(Records to use begins)

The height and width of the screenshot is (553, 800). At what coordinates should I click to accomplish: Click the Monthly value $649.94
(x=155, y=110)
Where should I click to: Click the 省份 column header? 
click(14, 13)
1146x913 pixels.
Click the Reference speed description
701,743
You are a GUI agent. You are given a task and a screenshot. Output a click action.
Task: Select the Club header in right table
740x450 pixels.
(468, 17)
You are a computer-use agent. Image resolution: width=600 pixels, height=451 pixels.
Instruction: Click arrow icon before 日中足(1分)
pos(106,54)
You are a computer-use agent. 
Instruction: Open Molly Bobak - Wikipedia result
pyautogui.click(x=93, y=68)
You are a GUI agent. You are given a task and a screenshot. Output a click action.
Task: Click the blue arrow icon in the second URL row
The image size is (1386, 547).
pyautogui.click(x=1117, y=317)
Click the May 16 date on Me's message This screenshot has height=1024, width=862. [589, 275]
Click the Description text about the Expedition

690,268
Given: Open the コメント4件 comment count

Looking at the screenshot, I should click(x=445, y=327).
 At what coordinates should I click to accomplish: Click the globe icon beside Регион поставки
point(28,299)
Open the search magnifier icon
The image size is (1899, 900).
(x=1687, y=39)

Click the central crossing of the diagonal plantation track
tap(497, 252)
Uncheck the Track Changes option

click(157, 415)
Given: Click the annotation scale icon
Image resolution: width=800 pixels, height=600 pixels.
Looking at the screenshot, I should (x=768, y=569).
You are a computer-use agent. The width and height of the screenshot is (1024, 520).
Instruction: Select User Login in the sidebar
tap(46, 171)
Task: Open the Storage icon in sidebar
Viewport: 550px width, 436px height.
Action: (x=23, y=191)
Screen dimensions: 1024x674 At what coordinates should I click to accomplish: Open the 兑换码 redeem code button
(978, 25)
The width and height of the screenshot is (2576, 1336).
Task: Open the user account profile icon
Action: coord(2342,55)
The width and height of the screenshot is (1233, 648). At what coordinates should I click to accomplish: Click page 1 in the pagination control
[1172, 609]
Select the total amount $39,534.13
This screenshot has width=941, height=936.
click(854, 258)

(Records to use ends)

### Requirement
Take each line above that holds the string "computer" and copy it.

### The completed task
You are a computer-use agent. Image resolution: width=600 pixels, height=451 pixels.
You are a computer-use agent. 
You are a computer-use agent. The width and height of the screenshot is (1024, 520).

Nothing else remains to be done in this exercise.